Extending the arms by flexing and extending the elbow joint in a rear or overhead motion while holding dumbbells or barbells or a weighted cable is called “triceps extension.” This exercise develops the muscles at the back of the upper arms. The version in this description is the “skullcrusher” or overhead triceps extension while lying on a flat bench using a single dumbbell. It gets the name skullcrusher because some exercisers perform it incorrectly by lowering the weight directly toward the forehead. A barbell or two dumbbells can also be used.
1: Choose a flat gym bench and lie face up with legs comfortably to each side on the floor or resting on the foot rest. Select a position that provides comfort and stability.
2: Select a single dumbbell (or barbell) of suitable weight.
3: Hold the dumbbell with both hands above your chest, straight up, and with the dumbbell shaft in a vertical position. This is the starting position.
4: Remember to start with a breath and exhale on exertion. Move the weight down toward the rear of your head with a flexing of the elbows.
5: Continue lowering the weight behind the head until the dumbbell head is about in line with the bench top, or even a little higher if this feels unwieldy.

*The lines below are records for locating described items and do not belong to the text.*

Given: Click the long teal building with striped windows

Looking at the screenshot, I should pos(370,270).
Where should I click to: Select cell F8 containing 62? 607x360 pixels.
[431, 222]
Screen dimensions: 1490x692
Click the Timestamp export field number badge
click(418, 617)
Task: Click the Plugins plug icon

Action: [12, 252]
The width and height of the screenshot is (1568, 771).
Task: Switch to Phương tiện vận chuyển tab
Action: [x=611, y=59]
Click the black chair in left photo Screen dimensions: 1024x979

6: Reverse the movement until the weight is held above the chest and repeat the exercise.
Points to Note
1: You can place your feet on the bench with knees flexed if this suits your body shape.
2: You should aim for 10 to 12 extensions for each of 3 sets or whatever you program indicates.
3: You can clench the dumbbell with one hand over the other because most people will not fit two hands around a dumbbell shaft side by side.
4: Make sure you have a firm grip because the skullcrusher will be traveling above the region of your head and face.
5: Don’t lower the weight to the region of the face or forehead. Ensure you pass the weight over the head. This exercise should be done slowly and carefully under good control.
6: Take care not to impact the back of the head when raising the dumbbell from behind the head to return to the starting position.